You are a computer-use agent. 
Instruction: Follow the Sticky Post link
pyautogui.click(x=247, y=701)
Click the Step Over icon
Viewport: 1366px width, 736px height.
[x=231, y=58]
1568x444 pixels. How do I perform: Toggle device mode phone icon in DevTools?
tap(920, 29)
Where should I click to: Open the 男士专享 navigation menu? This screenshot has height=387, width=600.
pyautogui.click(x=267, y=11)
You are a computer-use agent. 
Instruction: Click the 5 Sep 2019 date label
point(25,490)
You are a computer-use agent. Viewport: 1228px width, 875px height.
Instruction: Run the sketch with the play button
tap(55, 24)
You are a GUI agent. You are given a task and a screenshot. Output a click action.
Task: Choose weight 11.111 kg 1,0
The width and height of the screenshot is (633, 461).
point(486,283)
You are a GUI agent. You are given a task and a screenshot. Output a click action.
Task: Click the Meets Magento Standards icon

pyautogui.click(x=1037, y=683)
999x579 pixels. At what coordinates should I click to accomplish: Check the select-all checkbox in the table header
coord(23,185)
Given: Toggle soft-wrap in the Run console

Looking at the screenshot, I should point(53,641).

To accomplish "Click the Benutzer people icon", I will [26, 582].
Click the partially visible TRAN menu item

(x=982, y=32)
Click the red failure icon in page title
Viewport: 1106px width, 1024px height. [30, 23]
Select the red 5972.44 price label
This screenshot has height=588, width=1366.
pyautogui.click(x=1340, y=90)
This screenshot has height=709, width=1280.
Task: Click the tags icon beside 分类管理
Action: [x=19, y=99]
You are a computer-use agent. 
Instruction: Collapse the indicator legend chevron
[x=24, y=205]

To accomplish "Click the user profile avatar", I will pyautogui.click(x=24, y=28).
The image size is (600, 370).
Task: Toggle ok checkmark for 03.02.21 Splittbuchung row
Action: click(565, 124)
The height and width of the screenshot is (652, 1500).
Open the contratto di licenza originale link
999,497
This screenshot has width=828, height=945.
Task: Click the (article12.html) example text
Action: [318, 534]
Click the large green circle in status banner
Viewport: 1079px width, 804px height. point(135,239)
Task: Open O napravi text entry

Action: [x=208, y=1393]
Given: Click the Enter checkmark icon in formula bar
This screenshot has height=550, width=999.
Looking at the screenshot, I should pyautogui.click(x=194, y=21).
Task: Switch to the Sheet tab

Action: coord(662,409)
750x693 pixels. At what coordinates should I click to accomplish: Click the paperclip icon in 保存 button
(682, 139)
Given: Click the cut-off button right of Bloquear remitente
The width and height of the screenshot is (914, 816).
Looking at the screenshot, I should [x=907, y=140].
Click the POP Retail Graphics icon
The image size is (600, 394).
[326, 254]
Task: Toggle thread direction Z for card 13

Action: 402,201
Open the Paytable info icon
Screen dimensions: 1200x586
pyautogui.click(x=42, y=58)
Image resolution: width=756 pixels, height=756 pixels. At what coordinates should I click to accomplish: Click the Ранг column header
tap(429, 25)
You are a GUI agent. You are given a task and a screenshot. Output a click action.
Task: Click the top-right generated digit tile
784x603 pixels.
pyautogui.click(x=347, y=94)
========================================================================
PROBLEM REQUIREMENTS ▸ Scan the lines above for the word "right" and copy every one where it occurs.

REPLY TO THE EXERCISE ▸
Given: Click the cut-off button right of Bloquear remitente
Task: Click the top-right generated digit tile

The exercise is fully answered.